▶ _Objective_
Rewrite every line of the items, starting at the line that contains "Task: Collapse the" and stopping after the line that contains "pyautogui.click(x=84, y=168)". Multiply each coordinate in the answers by 0.8 and round to whole numbers, with halves rounded up, and leave all other text unchanged.

-------- Provided entries

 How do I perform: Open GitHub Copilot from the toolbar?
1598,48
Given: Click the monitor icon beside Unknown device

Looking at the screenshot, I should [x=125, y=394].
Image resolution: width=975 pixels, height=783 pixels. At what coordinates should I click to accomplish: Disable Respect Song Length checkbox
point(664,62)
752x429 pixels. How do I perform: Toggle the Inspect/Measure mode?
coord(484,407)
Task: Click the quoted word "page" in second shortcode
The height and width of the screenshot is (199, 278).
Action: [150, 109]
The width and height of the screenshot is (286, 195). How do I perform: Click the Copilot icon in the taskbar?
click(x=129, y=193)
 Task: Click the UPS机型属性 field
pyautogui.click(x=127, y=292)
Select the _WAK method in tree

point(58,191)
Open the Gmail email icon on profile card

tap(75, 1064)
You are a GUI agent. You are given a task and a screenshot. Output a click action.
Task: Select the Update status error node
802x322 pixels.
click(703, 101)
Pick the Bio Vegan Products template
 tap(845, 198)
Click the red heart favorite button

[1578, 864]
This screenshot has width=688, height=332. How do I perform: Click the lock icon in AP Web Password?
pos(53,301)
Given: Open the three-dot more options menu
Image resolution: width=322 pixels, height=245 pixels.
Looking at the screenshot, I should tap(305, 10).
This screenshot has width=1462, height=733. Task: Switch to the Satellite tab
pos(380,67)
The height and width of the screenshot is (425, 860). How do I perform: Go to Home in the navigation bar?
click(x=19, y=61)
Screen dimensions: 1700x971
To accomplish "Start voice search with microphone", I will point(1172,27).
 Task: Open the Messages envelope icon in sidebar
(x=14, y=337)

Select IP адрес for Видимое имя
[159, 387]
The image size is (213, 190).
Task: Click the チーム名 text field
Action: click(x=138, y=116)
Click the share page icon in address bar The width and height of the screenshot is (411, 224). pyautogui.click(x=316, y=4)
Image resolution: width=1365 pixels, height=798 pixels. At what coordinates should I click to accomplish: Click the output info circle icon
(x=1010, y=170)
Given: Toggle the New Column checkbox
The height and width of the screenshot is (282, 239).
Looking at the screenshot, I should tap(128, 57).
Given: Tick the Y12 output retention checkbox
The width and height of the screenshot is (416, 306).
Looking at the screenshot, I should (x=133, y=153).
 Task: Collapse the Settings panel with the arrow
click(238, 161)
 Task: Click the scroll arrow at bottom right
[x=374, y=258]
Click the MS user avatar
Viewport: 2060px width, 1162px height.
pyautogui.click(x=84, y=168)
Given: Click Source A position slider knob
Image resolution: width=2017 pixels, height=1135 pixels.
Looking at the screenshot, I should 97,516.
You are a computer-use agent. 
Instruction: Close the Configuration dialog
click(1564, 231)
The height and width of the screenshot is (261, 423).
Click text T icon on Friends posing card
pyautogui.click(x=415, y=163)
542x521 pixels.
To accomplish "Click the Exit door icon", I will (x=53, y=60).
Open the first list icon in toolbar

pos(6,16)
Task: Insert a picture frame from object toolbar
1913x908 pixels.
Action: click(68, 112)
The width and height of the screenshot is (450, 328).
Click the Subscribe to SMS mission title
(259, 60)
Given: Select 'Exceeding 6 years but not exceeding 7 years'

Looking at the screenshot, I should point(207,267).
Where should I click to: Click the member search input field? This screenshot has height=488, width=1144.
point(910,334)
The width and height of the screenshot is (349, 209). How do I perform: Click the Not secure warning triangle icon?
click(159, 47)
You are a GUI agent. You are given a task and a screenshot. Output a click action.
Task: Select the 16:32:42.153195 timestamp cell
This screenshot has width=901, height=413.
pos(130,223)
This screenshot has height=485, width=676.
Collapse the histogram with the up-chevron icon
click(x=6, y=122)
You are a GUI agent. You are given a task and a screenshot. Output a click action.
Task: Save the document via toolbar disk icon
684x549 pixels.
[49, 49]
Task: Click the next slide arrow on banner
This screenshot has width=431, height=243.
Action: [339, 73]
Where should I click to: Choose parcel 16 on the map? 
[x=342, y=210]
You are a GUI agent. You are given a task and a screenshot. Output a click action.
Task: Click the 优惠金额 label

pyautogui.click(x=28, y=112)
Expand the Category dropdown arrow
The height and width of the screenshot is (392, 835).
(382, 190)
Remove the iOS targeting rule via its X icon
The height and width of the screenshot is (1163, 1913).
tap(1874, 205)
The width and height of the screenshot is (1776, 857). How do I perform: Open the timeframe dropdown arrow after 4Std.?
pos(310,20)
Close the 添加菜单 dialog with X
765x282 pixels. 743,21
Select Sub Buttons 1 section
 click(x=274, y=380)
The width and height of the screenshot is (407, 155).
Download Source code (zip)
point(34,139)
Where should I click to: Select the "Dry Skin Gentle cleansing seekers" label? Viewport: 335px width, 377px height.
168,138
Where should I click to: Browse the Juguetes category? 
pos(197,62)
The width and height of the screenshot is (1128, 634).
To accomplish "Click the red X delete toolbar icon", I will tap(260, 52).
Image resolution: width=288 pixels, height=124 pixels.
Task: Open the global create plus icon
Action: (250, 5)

----------------

▶ _Full output_
 Task: Collapse the Settings panel with the arrow
click(190, 129)
 Task: Click the scroll arrow at bottom right
[x=299, y=206]
Click the MS user avatar
Viewport: 2060px width, 1162px height.
pyautogui.click(x=67, y=134)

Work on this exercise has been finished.